Quanto ao estado civil, a maioria dos usuários de cocaína e crack se declarou solteira; já os de múltiplas drogas, divorciados/separados. A pesquisadora lembra que um relacionamento estável pode gerar efeito protetor na idade adulta, mas também que o divórcio pode contribuir para um aumento do consumo de substâncias, principalmente o álcool. Outro fator de proteção importante frente ao uso de drogas, que pode auxiliar no processo de recuperação da dependência é a religiosidade. Na pesquisa de Natália, a maioria dos usuários revelou professar a religião católica.
O estudo também detectou baixos níveis de escolaridade: ensino médio completo ou incompleto, entre os usuários de cocaína; os usuários de crack e múltiplas drogas mal completaram o ensino fundamental, uma vez que a droga contribui fortemente com o abandono escolar e prejudica o desempenho no estudo. O mesmo foi revelado em relação ao emprego. A maioria dos usuários encontrava-se fora do mercado de trabalho formal, justificados por não ter formação profissional qualificada, ou mesmo pelo uso da droga que tem sido considerada um dos principais motivos para a perda de emprego e absenteísmo no trabalho.

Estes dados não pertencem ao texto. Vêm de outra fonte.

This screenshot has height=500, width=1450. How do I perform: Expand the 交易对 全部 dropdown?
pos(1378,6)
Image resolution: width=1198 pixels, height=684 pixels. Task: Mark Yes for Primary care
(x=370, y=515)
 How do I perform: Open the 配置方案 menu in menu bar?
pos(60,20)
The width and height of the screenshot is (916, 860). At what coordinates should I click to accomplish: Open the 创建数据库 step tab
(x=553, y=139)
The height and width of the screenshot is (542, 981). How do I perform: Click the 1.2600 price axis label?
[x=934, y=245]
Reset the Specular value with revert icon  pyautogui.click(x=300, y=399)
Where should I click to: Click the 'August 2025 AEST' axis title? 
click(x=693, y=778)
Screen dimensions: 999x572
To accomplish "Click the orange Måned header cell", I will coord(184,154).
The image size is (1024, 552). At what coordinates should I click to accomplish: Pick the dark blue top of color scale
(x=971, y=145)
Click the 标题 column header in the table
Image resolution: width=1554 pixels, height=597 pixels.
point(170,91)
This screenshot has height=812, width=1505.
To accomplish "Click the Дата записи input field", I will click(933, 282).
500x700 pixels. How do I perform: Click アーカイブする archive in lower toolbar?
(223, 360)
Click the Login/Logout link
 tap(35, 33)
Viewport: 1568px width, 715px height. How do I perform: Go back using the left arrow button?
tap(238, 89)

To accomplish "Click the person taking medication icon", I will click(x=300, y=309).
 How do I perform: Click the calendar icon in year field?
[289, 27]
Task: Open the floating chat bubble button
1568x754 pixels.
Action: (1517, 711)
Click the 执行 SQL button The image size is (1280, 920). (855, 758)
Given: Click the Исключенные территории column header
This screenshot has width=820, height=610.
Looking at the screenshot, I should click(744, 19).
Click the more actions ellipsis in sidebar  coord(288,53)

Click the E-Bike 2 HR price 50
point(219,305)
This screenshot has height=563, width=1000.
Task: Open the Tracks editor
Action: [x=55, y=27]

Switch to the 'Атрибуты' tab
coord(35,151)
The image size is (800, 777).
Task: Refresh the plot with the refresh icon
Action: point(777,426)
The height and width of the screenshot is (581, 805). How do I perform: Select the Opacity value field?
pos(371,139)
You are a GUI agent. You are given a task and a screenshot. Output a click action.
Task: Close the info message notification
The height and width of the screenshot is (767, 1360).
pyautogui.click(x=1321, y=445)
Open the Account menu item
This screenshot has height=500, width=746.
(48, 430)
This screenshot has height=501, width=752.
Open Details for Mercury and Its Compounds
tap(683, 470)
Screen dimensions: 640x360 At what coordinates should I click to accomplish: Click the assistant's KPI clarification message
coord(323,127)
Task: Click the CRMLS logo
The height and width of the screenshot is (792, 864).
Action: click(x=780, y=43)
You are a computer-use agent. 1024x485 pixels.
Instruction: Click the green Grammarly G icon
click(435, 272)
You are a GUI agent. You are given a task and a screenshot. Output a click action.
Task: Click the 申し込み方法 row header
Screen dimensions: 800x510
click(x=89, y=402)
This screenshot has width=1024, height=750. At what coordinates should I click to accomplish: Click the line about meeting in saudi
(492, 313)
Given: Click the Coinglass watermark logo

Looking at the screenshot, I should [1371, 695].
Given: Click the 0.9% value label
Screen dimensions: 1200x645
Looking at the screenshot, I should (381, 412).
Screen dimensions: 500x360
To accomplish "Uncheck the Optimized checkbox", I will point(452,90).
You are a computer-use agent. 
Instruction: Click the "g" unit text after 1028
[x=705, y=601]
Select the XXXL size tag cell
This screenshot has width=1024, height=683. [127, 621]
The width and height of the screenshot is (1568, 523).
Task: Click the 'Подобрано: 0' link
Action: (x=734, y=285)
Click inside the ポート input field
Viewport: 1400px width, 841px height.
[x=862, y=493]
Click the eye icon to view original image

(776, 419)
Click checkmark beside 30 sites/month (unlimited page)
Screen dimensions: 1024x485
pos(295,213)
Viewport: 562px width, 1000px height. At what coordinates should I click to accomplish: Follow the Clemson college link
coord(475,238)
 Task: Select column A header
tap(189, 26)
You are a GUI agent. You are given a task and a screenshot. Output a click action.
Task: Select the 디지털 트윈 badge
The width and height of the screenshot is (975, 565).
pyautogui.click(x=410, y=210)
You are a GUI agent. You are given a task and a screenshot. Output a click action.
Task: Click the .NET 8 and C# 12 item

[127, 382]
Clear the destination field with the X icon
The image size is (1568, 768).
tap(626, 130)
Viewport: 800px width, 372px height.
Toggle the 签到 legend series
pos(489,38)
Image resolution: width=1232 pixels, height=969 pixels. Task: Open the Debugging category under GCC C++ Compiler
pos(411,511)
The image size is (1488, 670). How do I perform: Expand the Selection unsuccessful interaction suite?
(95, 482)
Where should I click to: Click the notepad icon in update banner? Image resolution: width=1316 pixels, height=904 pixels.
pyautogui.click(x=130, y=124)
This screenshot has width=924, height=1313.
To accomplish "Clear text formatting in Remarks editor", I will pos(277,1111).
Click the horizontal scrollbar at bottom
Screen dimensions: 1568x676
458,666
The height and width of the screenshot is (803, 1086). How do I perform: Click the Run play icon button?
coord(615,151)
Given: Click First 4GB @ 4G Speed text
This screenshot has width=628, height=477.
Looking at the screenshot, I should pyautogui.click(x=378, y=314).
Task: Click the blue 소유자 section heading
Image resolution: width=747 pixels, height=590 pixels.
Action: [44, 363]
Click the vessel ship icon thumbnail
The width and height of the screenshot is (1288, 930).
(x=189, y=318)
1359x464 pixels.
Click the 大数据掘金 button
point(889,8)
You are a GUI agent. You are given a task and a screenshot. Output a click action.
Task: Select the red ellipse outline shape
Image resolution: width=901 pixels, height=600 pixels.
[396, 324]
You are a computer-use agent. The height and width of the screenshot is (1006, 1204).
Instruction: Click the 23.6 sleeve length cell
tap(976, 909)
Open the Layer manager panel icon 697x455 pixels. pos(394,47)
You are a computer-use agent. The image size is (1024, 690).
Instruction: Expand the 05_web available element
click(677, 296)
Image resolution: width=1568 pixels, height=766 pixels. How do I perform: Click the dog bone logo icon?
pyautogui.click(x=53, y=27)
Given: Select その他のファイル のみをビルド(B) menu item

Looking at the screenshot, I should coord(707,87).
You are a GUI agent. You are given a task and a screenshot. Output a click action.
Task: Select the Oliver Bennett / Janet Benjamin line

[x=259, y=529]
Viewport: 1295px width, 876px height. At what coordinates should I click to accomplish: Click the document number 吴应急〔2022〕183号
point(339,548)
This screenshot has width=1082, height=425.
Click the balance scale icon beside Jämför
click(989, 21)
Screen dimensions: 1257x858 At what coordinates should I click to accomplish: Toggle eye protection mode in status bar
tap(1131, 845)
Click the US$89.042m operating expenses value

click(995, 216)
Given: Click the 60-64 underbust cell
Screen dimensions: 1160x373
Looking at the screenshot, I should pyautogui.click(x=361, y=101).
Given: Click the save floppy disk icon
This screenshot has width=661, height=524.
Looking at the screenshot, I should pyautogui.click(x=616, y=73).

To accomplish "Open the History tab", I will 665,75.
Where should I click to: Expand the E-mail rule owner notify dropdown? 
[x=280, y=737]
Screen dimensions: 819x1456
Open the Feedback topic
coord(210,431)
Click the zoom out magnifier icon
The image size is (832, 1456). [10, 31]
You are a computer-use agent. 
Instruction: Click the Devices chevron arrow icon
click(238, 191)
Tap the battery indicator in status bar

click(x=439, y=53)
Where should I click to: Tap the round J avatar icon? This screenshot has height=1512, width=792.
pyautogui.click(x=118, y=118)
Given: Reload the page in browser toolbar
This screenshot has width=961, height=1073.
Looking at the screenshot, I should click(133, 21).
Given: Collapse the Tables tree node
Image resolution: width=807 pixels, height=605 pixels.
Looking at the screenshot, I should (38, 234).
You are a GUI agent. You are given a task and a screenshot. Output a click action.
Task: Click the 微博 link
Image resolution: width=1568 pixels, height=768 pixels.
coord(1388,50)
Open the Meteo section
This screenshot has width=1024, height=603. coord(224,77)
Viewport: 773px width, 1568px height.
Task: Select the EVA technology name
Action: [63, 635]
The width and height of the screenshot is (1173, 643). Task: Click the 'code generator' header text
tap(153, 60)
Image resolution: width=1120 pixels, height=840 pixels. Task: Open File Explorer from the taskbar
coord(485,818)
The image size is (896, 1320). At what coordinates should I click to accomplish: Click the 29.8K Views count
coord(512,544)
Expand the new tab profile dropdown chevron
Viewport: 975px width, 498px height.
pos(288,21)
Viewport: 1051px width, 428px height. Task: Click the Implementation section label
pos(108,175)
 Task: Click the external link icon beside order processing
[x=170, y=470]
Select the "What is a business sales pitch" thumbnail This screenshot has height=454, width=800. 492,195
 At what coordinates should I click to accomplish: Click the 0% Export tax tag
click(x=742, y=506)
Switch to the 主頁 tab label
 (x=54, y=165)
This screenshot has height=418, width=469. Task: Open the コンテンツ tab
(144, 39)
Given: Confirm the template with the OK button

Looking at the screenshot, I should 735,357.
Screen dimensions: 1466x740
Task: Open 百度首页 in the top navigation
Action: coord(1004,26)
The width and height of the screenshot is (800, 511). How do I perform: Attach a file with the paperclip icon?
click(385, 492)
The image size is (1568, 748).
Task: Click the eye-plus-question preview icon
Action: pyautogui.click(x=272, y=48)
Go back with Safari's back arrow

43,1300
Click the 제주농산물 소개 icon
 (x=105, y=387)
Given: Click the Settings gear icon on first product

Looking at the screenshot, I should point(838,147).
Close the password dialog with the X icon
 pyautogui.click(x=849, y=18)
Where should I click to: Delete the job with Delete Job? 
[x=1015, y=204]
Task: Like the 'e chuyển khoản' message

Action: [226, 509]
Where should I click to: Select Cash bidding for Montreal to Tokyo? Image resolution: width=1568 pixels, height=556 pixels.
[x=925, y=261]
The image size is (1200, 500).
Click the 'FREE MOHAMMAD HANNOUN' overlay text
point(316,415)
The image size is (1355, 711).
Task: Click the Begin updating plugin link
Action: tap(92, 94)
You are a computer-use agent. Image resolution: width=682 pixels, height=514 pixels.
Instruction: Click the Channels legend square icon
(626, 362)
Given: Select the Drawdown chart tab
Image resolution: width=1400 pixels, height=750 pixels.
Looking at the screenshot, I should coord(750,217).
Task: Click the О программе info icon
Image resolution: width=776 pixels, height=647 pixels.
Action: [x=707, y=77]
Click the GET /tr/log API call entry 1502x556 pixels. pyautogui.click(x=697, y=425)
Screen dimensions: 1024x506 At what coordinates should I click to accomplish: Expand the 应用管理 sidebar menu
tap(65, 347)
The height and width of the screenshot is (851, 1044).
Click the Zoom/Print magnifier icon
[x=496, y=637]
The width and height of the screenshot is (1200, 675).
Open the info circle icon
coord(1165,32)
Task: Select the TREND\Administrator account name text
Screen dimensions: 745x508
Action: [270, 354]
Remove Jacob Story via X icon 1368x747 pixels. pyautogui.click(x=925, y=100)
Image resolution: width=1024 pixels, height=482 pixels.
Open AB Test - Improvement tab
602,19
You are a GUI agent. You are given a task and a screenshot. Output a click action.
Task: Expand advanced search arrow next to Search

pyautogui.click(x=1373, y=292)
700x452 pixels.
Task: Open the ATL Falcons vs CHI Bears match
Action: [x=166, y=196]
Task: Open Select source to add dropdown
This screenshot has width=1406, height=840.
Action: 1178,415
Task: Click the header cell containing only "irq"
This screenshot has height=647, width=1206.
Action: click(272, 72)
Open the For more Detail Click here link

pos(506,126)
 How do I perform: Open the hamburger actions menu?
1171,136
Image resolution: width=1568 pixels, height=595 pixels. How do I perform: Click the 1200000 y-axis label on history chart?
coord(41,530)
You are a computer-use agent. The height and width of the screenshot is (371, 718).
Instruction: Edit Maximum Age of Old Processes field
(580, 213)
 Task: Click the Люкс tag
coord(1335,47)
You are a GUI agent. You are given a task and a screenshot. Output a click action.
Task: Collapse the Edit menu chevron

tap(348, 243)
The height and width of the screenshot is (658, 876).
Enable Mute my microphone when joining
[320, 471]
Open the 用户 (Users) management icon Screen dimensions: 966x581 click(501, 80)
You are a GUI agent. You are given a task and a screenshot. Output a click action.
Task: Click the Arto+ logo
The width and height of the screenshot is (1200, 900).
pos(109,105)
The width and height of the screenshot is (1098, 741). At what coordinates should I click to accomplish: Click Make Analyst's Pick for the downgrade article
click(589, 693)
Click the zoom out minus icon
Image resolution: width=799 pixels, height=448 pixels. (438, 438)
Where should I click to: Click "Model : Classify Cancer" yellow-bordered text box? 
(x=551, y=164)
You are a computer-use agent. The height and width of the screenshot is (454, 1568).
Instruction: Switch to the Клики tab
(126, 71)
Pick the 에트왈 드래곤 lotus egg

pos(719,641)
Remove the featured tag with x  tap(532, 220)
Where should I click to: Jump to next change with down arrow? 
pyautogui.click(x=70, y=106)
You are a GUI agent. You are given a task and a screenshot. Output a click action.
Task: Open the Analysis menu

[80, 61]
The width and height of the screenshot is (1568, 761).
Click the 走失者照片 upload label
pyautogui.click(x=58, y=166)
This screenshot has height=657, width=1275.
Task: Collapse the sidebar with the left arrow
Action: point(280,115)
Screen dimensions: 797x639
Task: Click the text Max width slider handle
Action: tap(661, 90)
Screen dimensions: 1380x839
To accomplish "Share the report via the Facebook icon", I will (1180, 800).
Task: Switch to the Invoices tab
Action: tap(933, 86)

Já a procura por tratamento é feita mais tardiamente, pelos próprios usuários de drogas ou seus familiares, numa fase em que estão fazendo uso crônico dessas drogas e começando a apresentar problemas de saúde. A pesquisadora alerta que, apesar da gravidade e dos riscos do uso do álcool nos usuários de cocaína e crack e as consequências para a saúde desses usuários, na prática dos serviços essas combinações ainda são pouco investigadas. O doutorado, Consumo de cocaína, crack e múltiplas drogas: interfaces com a qualidade de vida de usuários, foi defendido em março último na EEERP e orientado pela professora Sandra Cristina Pillon.
Para a orientadora, a avaliação de qualidade de vida tem se tornado um relevante critério para mensurar resultados terapêuticos em diferentes patologias crônicas, como a dependência química. “Ela possibilita a avaliação da efetividade dos tratamentos em distintos domínios, o que permite o direcionamento de estratégias terapêuticas para focar objetivos mais específicos no tratamento desses usuários”, enfatiza. A professora lembra que a avaliação da qualidade de vida pode beneficiar a relação entre paciente e profissional da saúde, uma vez que ambos conseguem perceber o processo de doença de forma mais ampla, localizando as prioridades, melhorando a compreensão por parte do profissional de saúde e a confiança por parte do paciente.